SAN FRANCISCO – When Shanshan Feng conceded her consolation match to Ariya Jutanugarn on Sunday at the Bank of Hope Match Play, in order to get some rest before the U.S. Women’s Open, it begged the question about how players prepare for the biggest events of the year.
“If I play 18 more, I don’t know how I will do. I might fall over on the course. I don’t think I should push myself that bad,” Feng, who played 41 holes the day before to advance to the semifinals, said after conceding her match.
The practice of skipping the tournament the week prior to a major championship has been commonplace on the PGA Tour. And it avoids situations like the one Feng found herself in. Jack Nicklaus famously wouldn’t compete the week prior to a major championship and instead would head to the major site early in order to scout the course. On the other hand, Inbee Park, a seven-time major champion, played last week’s event in Las Vegas where she was defeated in the Round of 16.
“I always kind of like to play something before the major tournament to just kind of get myself ready,” Park said Tuesday. “Sometimes I take a week off. Sometimes I don’t. Most likely, I would like to play one before.”
On the LPGA Tour, the ability for players to cherry pick their schedule hasn’t always been a luxury. For years, tour opportunities were limited and players relished every chance they had to compete. But as the Tour continues to add more events, and purses continue to increase, more players can strategize a schedule that allows them to peak for the year’s biggest events.
Feng played 112 holes of golf in four and a half days. She said she’s never played so much and admittedly was tired. She felt her best option, having failed to advance to the finals, was to cut her losses and try and set herself up for success at the season’s second major. Feng found the rest well worth the sacrifice of $23,308.41, which was the amount she gave up by settling for fourth place instead of vying for third place in Las Vegas.
“Next week is the U.S. Open,” Feng said on Sunday. “It’s a very hilly and challenging course, so, yeah, I just want to be well-rested and protect myself.”
BY Amy Rogers — June 1, 2021 at 2:01 PM
Olympic Club has seen its share of underdog winners in men’s U.S. Opens. Who might continue the trend on the women’s side?
Kay Cockerill, who is a member at The Olympic Club, was on the call for Golf Channel at the LPGA Match Play. Ahead of the event, Cockerill said in an interview on “The Amy and Adam Show” podcast that while she loves the match-play format, she believed players would need to make some major adjustments before heading to Northern California.
“Physically speaking, it’s not probably the best preparation,” Cockerill said on the podcast. “You’ve got Vegas, which is going to be 90 degrees. You’ve got altitude, warm air, thin air. They’re going to be hitting it two clubs further than they normally do. Then, they’re going to come down to sea level, with overcast [skies]. It’s going to be in the 50s, low-60s, and you hit it one club less than you normally do.”
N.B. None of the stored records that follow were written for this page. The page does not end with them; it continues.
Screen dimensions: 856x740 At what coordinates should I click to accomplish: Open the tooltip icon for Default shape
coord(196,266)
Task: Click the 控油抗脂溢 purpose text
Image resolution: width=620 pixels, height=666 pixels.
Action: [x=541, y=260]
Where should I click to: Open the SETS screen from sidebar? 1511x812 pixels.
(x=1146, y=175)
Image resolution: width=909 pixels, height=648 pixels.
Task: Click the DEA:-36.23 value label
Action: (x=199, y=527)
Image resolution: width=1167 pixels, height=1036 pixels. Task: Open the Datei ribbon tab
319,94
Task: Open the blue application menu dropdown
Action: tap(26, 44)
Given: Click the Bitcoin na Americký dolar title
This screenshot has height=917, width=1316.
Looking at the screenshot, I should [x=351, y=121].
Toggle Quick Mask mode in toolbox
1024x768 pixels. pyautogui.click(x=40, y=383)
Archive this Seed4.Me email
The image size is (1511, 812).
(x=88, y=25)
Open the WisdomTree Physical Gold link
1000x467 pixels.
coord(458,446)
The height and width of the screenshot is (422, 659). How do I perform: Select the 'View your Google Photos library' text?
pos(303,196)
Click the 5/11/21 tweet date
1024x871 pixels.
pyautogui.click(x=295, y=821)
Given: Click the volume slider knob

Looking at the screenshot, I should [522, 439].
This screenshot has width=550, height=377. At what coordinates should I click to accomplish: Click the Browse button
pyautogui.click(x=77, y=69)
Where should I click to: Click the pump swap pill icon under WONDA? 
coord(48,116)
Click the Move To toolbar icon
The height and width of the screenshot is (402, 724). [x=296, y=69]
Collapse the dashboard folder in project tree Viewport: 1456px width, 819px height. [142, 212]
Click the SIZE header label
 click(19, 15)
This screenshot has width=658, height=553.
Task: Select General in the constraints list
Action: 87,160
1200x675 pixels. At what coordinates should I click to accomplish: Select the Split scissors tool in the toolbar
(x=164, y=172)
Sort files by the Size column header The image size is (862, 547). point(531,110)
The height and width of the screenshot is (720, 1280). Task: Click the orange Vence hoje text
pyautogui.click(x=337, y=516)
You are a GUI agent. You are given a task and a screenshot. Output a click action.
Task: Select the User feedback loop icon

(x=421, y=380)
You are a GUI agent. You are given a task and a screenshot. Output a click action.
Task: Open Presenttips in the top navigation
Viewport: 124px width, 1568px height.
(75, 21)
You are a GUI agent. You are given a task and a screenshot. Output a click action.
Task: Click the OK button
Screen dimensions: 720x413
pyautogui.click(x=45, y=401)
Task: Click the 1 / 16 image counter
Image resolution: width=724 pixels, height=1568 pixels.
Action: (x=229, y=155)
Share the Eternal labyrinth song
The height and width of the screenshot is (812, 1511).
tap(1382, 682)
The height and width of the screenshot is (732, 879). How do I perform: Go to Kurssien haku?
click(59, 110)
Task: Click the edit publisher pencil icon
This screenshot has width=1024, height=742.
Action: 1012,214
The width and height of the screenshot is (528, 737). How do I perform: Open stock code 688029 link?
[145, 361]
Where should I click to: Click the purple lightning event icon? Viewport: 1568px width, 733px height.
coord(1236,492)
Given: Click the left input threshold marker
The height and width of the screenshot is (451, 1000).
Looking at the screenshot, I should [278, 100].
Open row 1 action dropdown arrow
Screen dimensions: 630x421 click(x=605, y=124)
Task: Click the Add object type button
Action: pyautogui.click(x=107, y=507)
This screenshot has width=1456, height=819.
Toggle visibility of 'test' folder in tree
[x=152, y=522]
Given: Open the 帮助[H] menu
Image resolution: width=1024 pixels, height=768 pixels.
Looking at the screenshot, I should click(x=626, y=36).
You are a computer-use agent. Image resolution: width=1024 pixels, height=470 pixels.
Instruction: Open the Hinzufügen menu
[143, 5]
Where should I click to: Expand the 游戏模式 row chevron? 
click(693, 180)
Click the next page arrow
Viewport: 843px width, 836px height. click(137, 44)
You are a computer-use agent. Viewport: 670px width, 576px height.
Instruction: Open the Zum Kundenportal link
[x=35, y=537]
As a member at The Olympic Club, Cockerill shepherded multiple players around the course who wanted to get familiar with the venue, including Sei Young Kim, Lydia Ko, In Gee Chun and Austin Ernst. Ko visited the venue multiple times, which Cockerill says gives her a major advantage.
Ko, along with top-ranked Americans Nelly Korda, Jessica Korda and Lexi Thompson, were among the players who chose not to play in Las Vegas.
Jessica and Nelly Korda paired for U.S. Women’s Open
Nelly Korda’s decision came after thoughtful consideration with her team about how far she might advance. Nelly knew that the possibility of having to play 36 holes in a single day, in high temperatures, wasn’t something she wanted to do the week before a major championship.
“It’s such a cool event and I wish I could have played it,” Nelly said Tuesday, “but I was just focusing on being prepared for this week.”
Instead, Nelly spent a few days relaxing and then went to work with both her coach and trainer to ensure her body was feeling 100% before competing this week. Her sister, Jessica, spent the week with their parents and watched the Match Play from home.
“Too much golf,” Jessica said with a laugh when asked why she chose not to play in Las Vegas. “Once I saw Sophia [Popov’s] feet kind of bleeding, I knew I made the right choice.”
Popov advanced to the final match with eventual champion Ally Ewing. Afterwards she posted on Twitter a photo of her sock soaked in blood.
The U.S. Women’s Open is the third event in a stretch of 12 consecutive tournaments, 13 if players qualify for the Summer Olympic Games. It’s the busiest part of the LPGA Tour season, which includes three of the season’s five major championships. It’s a time when players will need to evaluate priorities to maximize their energy and efficiency in order to peak for the season’s biggest events. And that means skipping tournaments.
“If it would have landed anywhere else in the schedule, I think that would have been an amazing event,” Jessica said about the Match Play. “I loved watching it.”
The new match-play event is likely the most exciting addition to the LPGA schedule, but its placement on the schedule during the week prior to one of the biggest events of the year, gave many top-ranked players no choice but to skip the event in hopes of achieving peak performance at the U.S. Women’s Open.
“All you want to do is be prepared going into the U.S. Open,” Nelly said.